Search code examples
elasticsearchretry-logicexponential-backoff

Best way to implement retry with exponential backoff with elasticsearch 7


I am upgrading from ES5.6 to ES7. In the past, we cloned ES5 repo and added custom code for retry with exponential backoff.

public void doRetryWithExponentialBackoff(BasicCallback mainAttempt, ExceptionHandlingCallback onFailure) {
        int failure = 0;
        int maxFailure = 6;
        while (true) {
            try {
                mainAttempt.execute();
                return;
            } catch (RuntimeException mainException) {
                try {
                    failure += 1;
                    if (failure <= maxFailure) {
                        Thread.sleep(((int) Math.pow(2, failure)) * 1000);
                    } else {
                        onFailure.execute(mainException);
                        return;
                    }
                } catch (InterruptedException interruptedException) {
                    throw new RuntimeException(interruptedException);
                }
            }
        }
    }

However, we don't want to do it again but at the same time I couldn't find any such functionality in ES7. What are your recommendations on implementing the retry policy?

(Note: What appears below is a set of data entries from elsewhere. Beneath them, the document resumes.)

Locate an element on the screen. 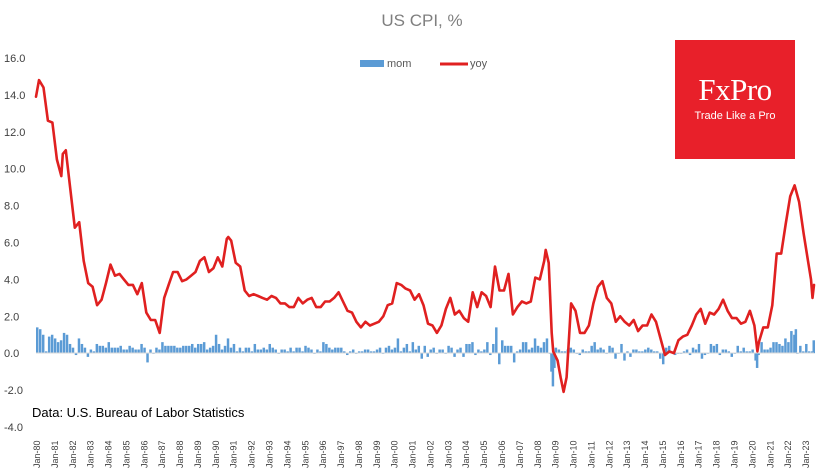 This screenshot has width=835, height=470. x-tick-label: Jan-92 is located at coordinates (252, 454).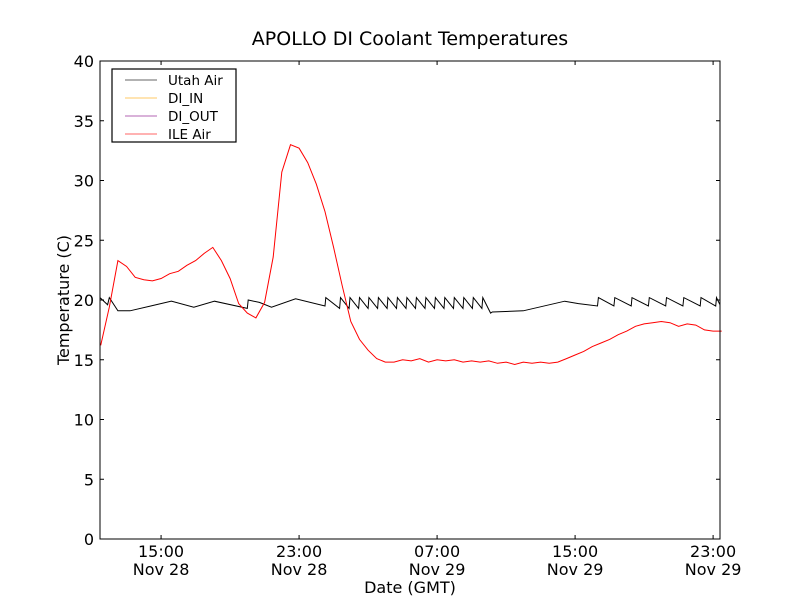 The height and width of the screenshot is (604, 800). Describe the element at coordinates (84, 420) in the screenshot. I see `y-tick-label: 10` at that location.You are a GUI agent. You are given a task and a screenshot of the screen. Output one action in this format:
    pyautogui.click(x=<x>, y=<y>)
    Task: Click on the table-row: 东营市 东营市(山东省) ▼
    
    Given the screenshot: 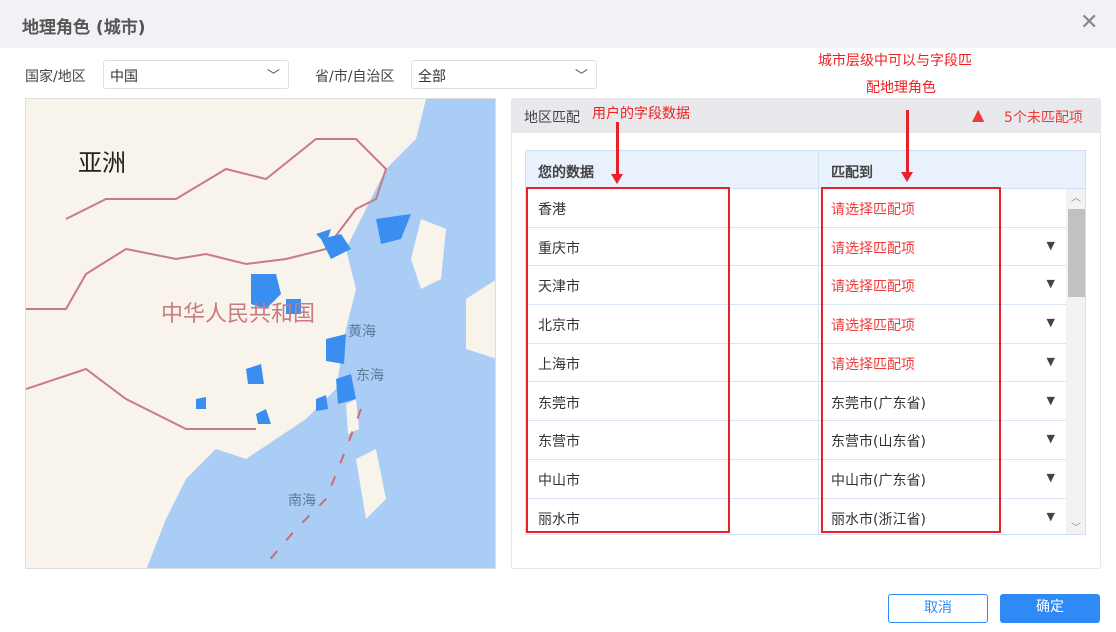 What is the action you would take?
    pyautogui.click(x=796, y=440)
    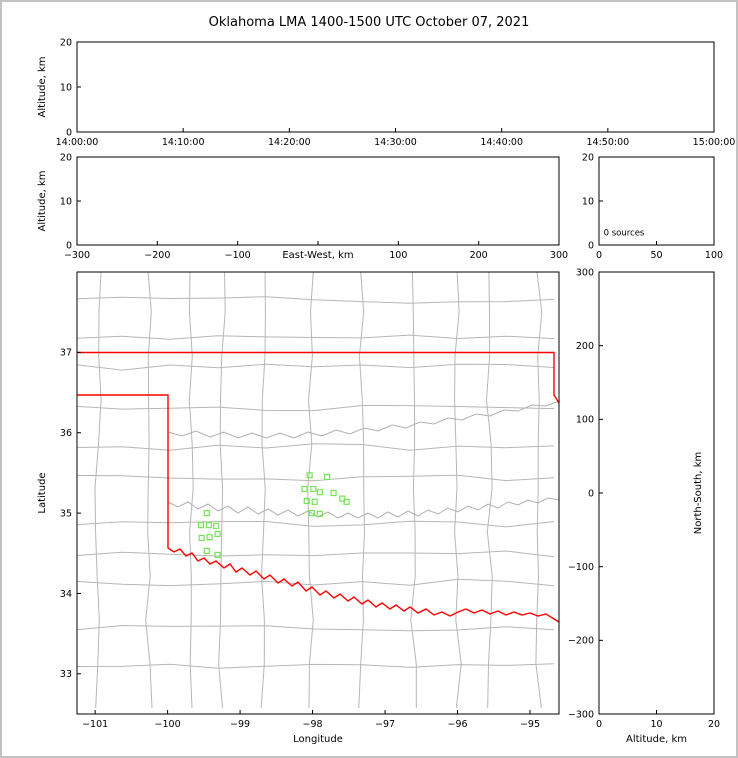 This screenshot has width=738, height=758. Describe the element at coordinates (385, 724) in the screenshot. I see `x-tick-label: −97` at that location.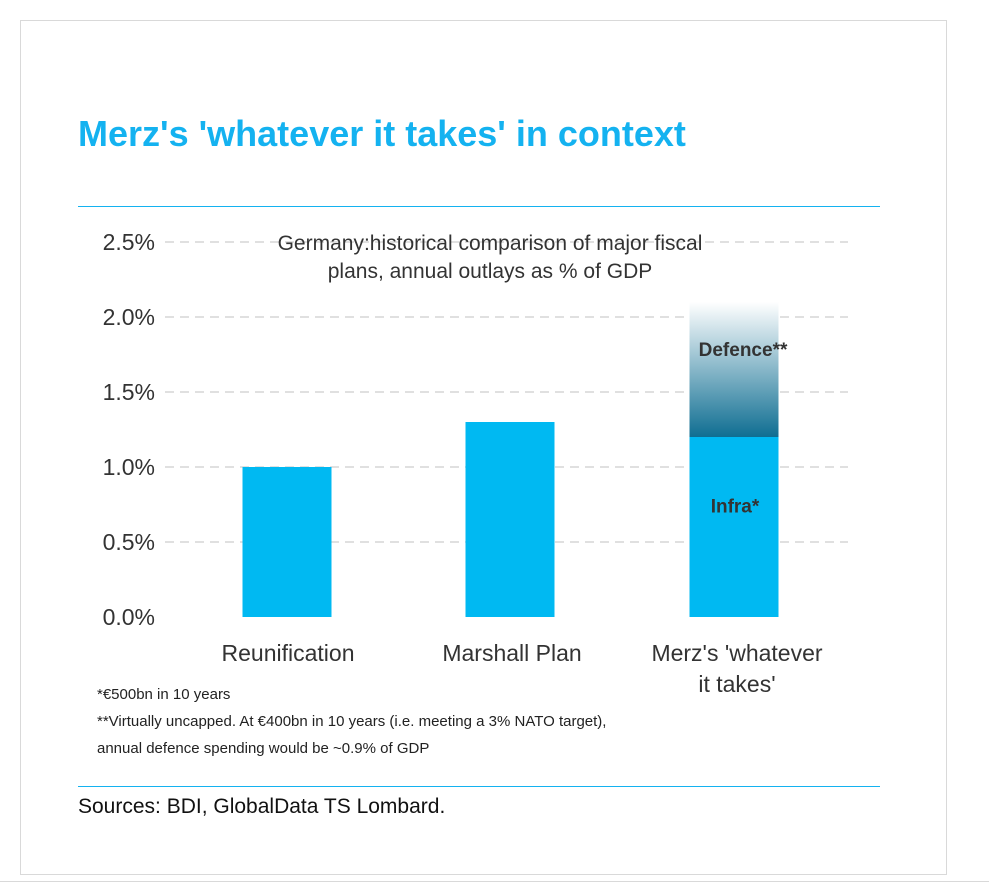 The width and height of the screenshot is (989, 887). What do you see at coordinates (288, 653) in the screenshot?
I see `x-category-label: Reunification` at bounding box center [288, 653].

I am also leveraging Pumba for chaos testing and application-ES related tests have failed miserably. For example, if I kill the ES container, or add a latency in the response time then the application crashes. With exponential backoff I intend to handle these cases too.

EDIT: I am using spring data framework to access ES7


Solution

  • Since ES is just a search engine, it cannot be expected to provide retry functionality at the server side. Providing such a support can hamper the ES' capability to keep functioning in an expected manner.

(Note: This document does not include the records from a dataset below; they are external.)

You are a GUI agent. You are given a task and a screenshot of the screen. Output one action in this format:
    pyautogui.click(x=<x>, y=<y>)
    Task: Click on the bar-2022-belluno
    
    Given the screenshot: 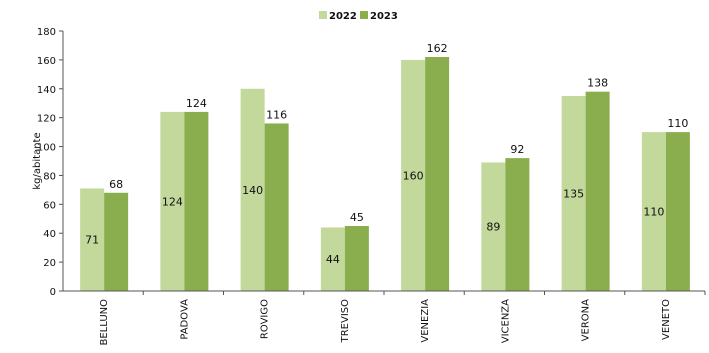 What is the action you would take?
    pyautogui.click(x=92, y=240)
    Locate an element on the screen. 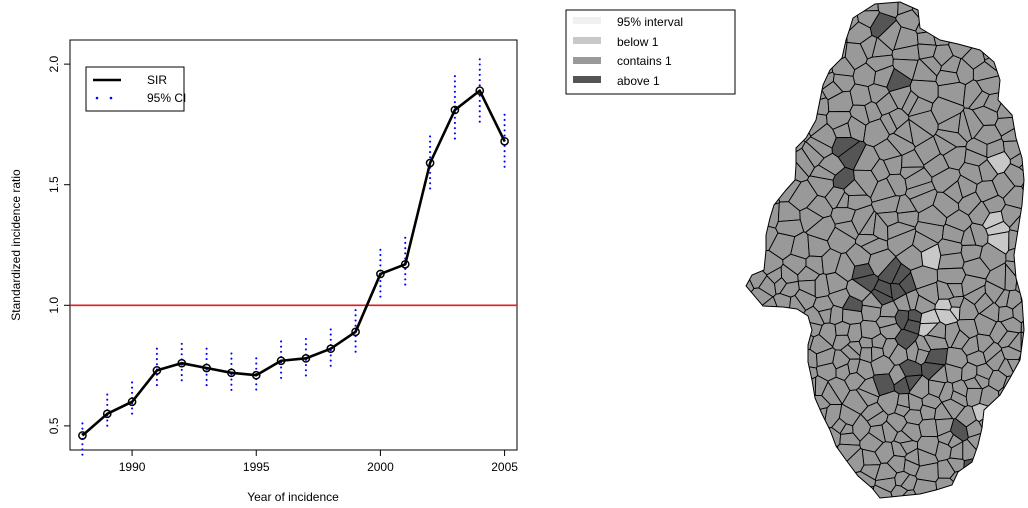 The height and width of the screenshot is (508, 1028). map-legend: 95% interval below 1 contains 1 above 1 is located at coordinates (650, 52).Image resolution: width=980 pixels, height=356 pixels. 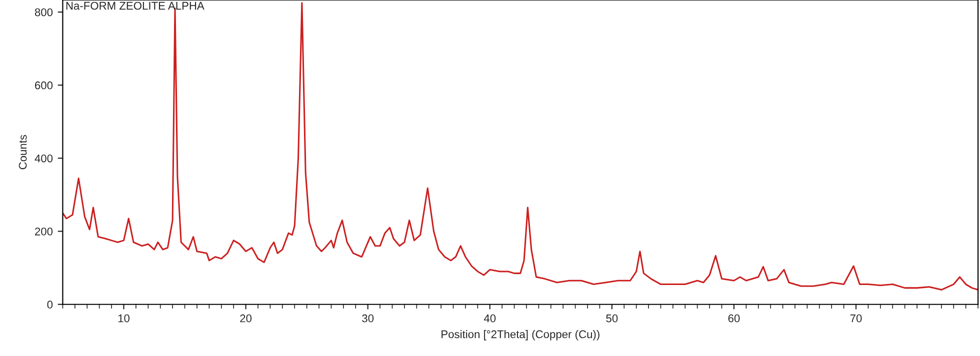 I want to click on y-tick-label: 600, so click(x=44, y=86).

    Having said that, adding such support to the ES client should be a possibility because then the onus of carrying out the retries lies on your application and the ES engine can keep functioning at scale and serving all the incoming requests. This is exactly what AWS SDK clients do by default. And I am under the impression that the provided code above is an attempt of creating a wrapper on top of the ES client which IMO is also fine.